Einige wenige Rituale habe ich übrigens doch mit meiner Familie gefeiert: Für Mittwinter haben wir uns beispielsweise ein paar Elemente zusammengestellt, die jedes Jahr wiederkehren. Da ist der Adventskranz, der rückwärts abbrennt (4 Kerzen zu Beginn, und jede Woche wird es eine weniger, bis der Kranz dunkel ist und an Mittwinter dann wieder komplett angezündet wird), und eine Kerzenjagd durchs dunkle Haus, bei der Kerzen in jedem Zimmer angezündet werden – Teelichter in großen Gläsern, damit nichts passieren kann.

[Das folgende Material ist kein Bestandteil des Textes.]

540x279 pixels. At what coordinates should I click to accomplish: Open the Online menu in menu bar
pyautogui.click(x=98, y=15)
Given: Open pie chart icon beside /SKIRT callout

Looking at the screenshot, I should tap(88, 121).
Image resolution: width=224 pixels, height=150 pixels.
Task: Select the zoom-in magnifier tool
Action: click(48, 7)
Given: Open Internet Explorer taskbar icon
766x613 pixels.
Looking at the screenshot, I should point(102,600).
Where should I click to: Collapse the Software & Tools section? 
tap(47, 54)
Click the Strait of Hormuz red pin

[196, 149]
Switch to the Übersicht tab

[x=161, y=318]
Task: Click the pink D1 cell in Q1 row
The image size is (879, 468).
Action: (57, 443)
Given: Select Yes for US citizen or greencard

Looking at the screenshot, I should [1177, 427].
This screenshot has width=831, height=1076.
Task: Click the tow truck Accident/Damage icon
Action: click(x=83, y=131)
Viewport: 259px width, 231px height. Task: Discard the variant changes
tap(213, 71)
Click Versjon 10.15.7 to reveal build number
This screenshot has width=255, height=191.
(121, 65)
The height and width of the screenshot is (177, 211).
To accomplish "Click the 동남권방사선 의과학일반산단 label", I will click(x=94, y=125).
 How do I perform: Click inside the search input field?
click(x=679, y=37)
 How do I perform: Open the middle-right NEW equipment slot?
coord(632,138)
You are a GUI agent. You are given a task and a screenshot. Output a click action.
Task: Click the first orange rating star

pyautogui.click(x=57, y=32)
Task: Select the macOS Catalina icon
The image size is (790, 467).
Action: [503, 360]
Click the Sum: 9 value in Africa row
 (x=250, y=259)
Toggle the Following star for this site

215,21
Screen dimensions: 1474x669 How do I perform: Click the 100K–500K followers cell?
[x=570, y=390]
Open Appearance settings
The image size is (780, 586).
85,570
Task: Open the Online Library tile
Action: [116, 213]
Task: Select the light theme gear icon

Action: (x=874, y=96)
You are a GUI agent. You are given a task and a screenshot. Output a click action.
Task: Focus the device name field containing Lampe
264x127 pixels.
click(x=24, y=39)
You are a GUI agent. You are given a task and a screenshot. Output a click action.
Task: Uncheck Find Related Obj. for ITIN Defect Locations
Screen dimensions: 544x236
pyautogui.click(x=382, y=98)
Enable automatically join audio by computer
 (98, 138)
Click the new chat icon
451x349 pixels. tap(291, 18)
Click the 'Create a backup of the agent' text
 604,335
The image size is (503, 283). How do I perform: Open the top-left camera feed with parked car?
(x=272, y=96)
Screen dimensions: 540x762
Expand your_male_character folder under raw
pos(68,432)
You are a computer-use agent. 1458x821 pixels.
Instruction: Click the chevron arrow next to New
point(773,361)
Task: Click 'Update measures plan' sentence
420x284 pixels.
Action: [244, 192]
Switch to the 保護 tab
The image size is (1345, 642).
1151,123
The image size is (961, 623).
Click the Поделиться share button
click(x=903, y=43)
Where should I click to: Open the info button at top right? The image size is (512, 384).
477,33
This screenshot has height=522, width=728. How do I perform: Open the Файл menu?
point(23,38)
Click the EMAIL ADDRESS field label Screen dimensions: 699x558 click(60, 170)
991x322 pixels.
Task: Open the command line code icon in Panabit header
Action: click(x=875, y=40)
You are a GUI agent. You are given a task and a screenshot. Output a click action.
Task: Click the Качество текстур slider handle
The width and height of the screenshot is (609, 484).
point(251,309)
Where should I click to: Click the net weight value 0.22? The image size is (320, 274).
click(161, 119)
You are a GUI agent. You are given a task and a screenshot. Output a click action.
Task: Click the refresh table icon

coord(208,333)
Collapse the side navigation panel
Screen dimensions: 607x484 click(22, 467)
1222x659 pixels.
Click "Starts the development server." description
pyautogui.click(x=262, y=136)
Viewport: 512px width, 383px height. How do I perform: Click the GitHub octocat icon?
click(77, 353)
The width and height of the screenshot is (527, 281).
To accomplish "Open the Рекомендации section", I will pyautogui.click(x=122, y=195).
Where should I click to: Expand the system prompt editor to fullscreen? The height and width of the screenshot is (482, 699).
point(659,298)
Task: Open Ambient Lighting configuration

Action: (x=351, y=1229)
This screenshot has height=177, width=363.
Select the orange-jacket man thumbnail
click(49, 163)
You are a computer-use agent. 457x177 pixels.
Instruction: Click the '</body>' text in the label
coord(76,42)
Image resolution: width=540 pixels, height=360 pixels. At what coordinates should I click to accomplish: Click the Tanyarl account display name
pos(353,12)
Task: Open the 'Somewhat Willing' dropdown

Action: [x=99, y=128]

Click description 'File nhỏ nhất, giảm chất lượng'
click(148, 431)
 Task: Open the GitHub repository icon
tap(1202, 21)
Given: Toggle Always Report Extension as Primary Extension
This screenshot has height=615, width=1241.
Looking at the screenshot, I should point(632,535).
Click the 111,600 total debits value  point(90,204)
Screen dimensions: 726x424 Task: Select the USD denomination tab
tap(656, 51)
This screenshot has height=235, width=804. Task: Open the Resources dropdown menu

Auf meinem Indoor Schrein brennt gleichzeitig ein Set von Futhark-Kerzen, eine andere Variante des Adventskranzes. Wer mehr darüber wissen will, der google bitte nach dem Begriff „Väntljustaken“. Die gallische Variante mit einem 21-teiligen Kerzenset ist bislang nur auf Englisch verfügbar – ich habe sie mir selbst übersetzt und auch angewendet, komme aber mit den Futhark-Kerzen persönlich besser zurecht.

Ich empfinde des Druidentum für mich als eine Bereicherung für mein Leben und meinen Alltag.